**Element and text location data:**
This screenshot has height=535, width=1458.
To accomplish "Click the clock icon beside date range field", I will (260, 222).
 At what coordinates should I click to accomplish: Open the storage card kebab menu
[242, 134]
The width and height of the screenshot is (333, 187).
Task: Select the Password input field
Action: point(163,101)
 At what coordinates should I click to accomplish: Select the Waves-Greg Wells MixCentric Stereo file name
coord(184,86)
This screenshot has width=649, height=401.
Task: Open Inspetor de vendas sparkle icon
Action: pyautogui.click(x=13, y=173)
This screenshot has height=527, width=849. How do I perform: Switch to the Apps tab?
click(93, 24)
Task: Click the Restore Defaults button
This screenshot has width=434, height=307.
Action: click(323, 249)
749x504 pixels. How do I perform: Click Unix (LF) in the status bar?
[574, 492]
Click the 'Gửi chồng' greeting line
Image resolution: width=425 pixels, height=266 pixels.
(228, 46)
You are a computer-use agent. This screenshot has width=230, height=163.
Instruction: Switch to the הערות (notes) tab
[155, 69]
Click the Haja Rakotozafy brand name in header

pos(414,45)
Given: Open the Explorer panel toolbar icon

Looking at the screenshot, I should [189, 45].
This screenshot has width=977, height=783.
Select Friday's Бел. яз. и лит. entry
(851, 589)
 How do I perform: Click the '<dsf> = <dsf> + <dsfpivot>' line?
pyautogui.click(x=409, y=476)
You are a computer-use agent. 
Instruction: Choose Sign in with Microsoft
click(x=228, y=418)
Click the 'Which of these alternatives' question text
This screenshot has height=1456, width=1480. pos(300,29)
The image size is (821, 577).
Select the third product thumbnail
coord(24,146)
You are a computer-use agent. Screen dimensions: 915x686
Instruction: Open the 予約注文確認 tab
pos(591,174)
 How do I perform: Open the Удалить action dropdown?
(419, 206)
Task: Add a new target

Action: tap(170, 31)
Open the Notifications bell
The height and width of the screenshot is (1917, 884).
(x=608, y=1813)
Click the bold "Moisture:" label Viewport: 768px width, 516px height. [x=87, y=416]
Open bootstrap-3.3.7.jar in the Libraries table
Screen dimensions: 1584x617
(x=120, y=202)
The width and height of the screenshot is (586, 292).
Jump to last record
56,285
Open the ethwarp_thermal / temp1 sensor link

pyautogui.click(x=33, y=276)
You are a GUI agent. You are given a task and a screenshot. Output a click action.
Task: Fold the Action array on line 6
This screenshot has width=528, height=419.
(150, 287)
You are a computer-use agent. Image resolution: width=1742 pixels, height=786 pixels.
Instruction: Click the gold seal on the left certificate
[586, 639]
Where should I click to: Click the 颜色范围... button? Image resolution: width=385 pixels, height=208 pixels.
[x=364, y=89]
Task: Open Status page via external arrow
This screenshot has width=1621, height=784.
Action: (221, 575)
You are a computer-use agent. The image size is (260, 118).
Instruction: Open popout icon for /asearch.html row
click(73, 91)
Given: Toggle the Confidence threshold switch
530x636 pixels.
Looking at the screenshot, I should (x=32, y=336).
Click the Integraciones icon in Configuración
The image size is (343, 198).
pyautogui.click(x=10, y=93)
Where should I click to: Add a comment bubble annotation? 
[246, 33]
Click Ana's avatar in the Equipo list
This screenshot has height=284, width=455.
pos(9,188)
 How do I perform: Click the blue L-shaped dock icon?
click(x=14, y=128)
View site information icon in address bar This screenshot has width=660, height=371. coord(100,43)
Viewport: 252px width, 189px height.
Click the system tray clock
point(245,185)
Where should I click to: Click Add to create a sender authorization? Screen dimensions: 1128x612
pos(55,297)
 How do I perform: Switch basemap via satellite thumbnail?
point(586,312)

**Direction:** Render the stretch from the line containing "Click the 'Which" through the line containing "coord(24,146)" as a two-column CSV with the headers instruction and output. Put each instruction and its answer in one row, with every field quoted and any line breaks turned into spaces.

**Exercise response:**
instruction,output
"Click the 'Which of these alternatives' question text","This screenshot has height=1456, width=1480. pos(300,29)"
"The image size is (821, 577). Select the third product thumbnail","coord(24,146)"